Proposal: Improve scalability of runtime.lock2

Author(s): Rhys Hiltner

Last updated: 2024-10-16

Discussion at https://go.dev/issue/68578.

Abstract

Improve multi-core scalability of the runtime's internal mutex implementation by minimizing wakeups of waiting threads.

Avoiding wakeups of threads that are waiting for the lock allows those threads to sleep for longer. That reduces the number of concurrent threads that are attempting to read the mutex's state word. Fewer reads of that cache line mean less cache coherency traffic within the processor when a thread needs to make an update.
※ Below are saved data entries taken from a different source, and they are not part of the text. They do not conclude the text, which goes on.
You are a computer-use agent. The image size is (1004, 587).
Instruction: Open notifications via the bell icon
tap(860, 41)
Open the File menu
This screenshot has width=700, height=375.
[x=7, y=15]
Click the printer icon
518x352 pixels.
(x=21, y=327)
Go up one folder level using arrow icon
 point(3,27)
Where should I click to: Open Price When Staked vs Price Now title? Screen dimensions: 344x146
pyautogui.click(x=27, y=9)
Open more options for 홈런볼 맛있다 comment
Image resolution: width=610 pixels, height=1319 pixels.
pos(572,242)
Fast updates (to acquire and release the lock) even when many threads need the lock means better scalability.

This is not an API change, so is not part of the formal proposal process.

Background

One of the simplest mutex designs is a single bit that is “0” when unlocked or “1” when locked. To acquire the lock, a thread attempts to swap in a “1”, looping until the result it gets is “0”. To unlock, the thread swaps in a “0”.

The performance of such a spinlock is poor in at least two ways. First, threads that are trying to acquire an already-held lock waste their own on-CPU time. Second, those software threads execute on hardware resources that need a local copy of the mutex state word in cache.
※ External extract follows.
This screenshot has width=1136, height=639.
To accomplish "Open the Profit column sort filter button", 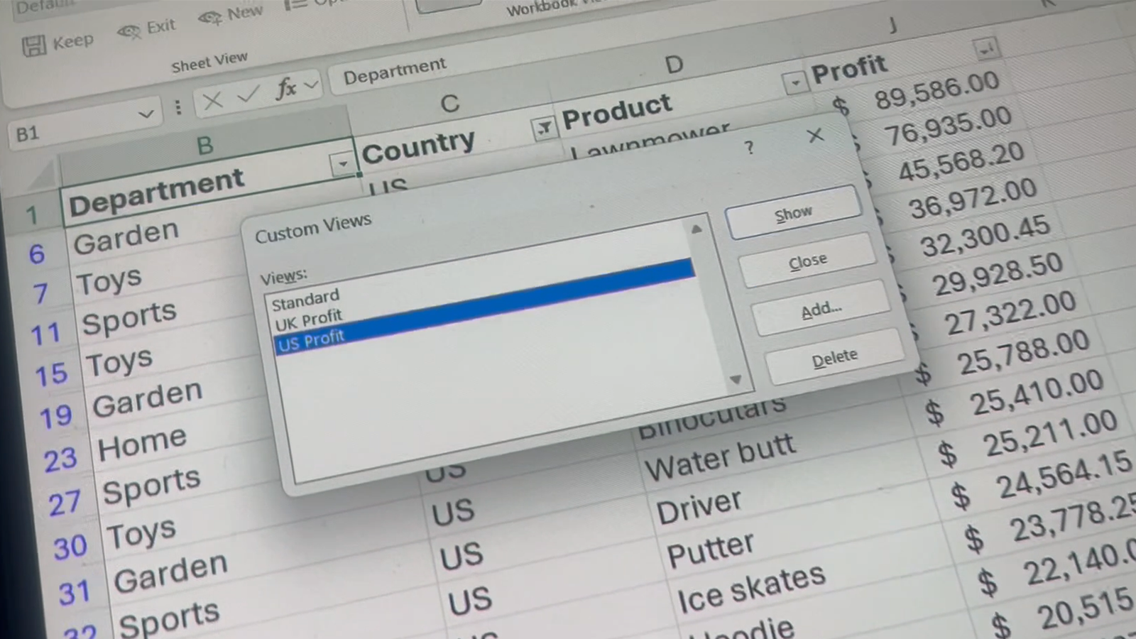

Having the state word in cache for read access requires it not be writeable by any other processors. Writing to that memory location requires the hardware to invalidate all cached copies of that memory, one in each processor that had loaded it for reading. The hardware-internal communication necessary to implement those guarantees has a cost, which appears as a slowdown when writing to that memory location.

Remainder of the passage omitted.